By Catherine Winter
How diligent are you about not letting any food go to waste? Do you find yourself throwing out wilted greens or furry fruit on a regular basis? Or letting leftovers go bad at the back of the fridge because you didn’t want to eat the same thing two days in a row? If you have, you’re not alone. Most of us have allowed this to happen on more than one occasion, and although we might have felt a pang of guilt, we may not have felt the solid gut-kick of irresponsibility and remorse that we should have felt at the time.
Why is that? Well, it’s likely because the average person is so far removed from the process of growing food from seed to harvest that they really aren’t capable of appreciating just how much work goes into growing everything they buy. They don’t consider how soil (black gold, really) is made from organic matter breaking down, and how the nutrients in that soil are sucked up by little seeds to grow into edible plants.
They don’t think about the diligence needed to keep little seedlings alive with regular waterings, or how vital pollinators like bees and butterflies are in order for these plants to develop and go to seed.
Growing one’s own food cultivates an appreciation that just buying pre-packaged items at the grocery store doesn’t provide. It can’t. There’s too much of a disconnect between the plastic-wrapped, pre-made items bought at the supermarket and the plant or animal from which it originated. It’s not until a person has taken part in the process of coaxing life from a seed and nurturing it to maturity, or drawn an egg out from beneath a clucking hen, that they can really comprehend how sacred food really is, and how devastating it is to let any of it go to waste, ever.
In her book Braiding Sweetgrass, author and botanist Robin Wall Kimmerer touches upon the “Honourable Harvest”: the idea of only taking what is given (and not more than what is needed), to use it well, to be grateful for the gift, and to reciprocate it in kind. When we pick wild berries, we only take our share, and leave the rest for our forest cousins. Similarly, when we purchase food from the grocery store, we should ensure that we’re not depleting the shelves for our own selfish whims, but leave enough for others. When we harvest items from our garden, we need to make sure that we let a portion go to seed: both so we can re-sow the following year, and to allow wild creatures to take their fair share as well, in exchange for having helped to pollinate and fertilise our gardens.
There is an overwhelming sense of gratitude that occurs when one takes an active role in cultivating and raising food, and the awareness that food is a gift, and not to be taken for granted.
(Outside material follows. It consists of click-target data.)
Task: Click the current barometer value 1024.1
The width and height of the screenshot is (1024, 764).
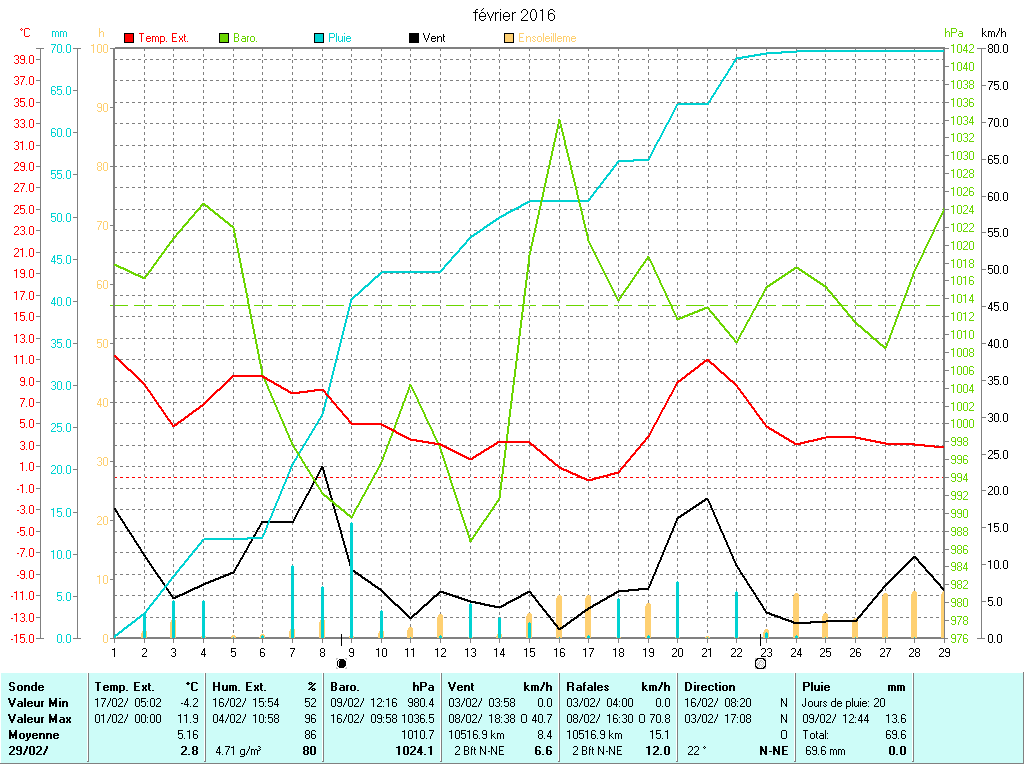Action: tap(417, 750)
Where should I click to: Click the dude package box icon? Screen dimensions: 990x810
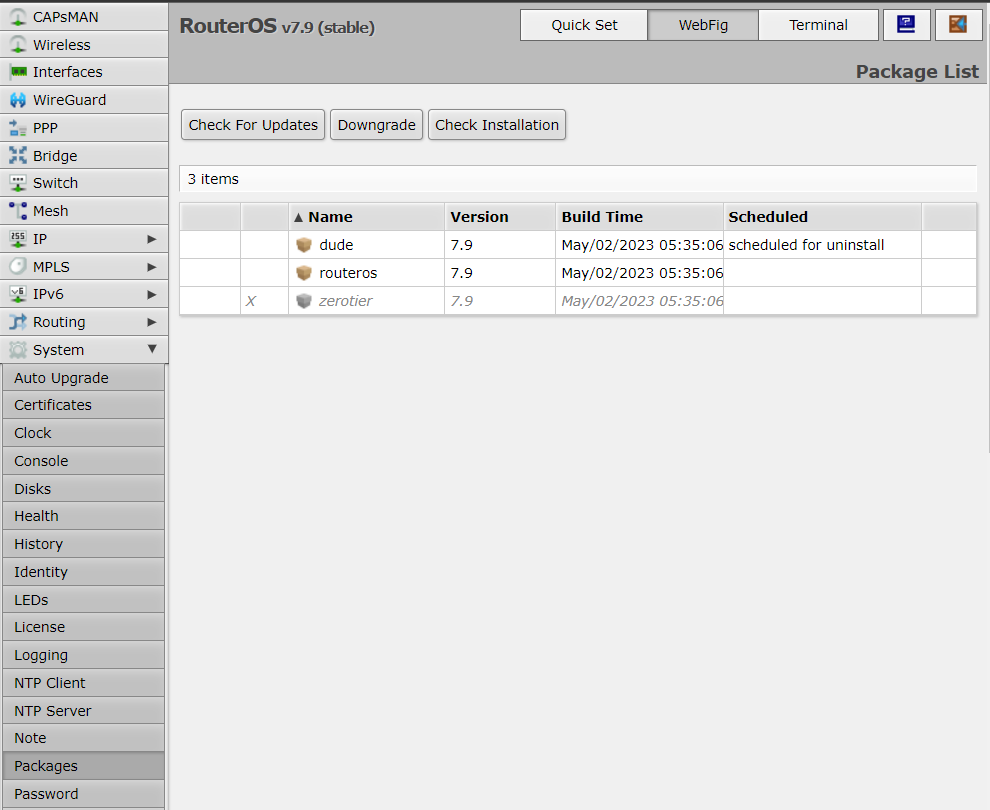pyautogui.click(x=304, y=245)
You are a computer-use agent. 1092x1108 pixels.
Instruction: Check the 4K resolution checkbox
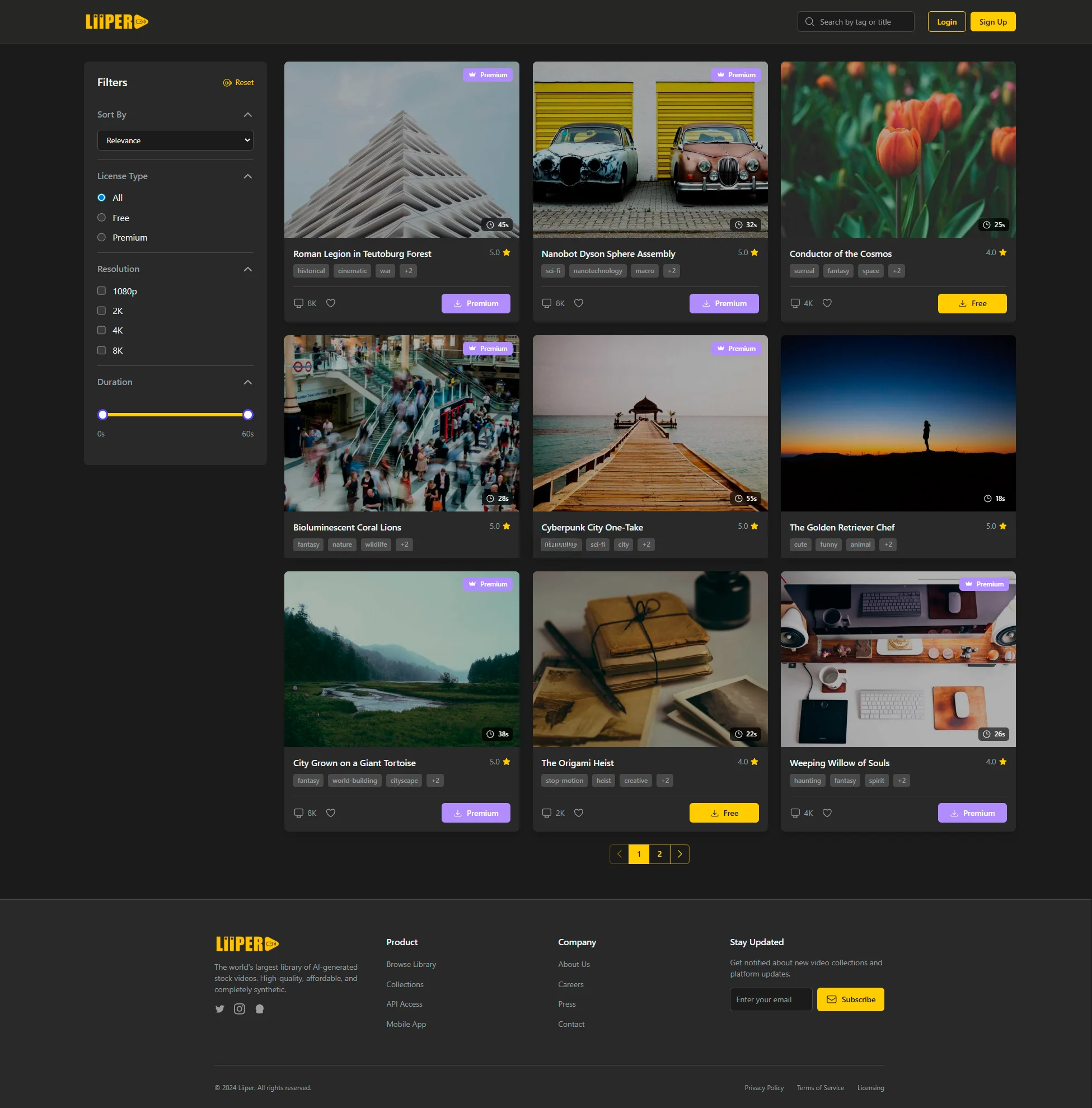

This is one of the reasons why it’s so important to get children involved in food gardening from a very young age: if reverence is nurtured from day one, they’re far less likely to be wasteful and irresponsible about food later in life. Hell, they might even become avid gardeners themselves, but we can only hope and pray that’ll happen.
It’s time that we re-learn what it is to treat our food as sacred, and revere it as such; to take a moment before eating to acknowledge all the work that was poured into growing every morsel on our plates, and have sincere appreciation for the sun, soil, rain, and toil required to feed us. It is with these small gestures that we can start to move beyond our consumerist leanings and connect more deeply with the world around us, and the life-sustaining gifts that we receive from it.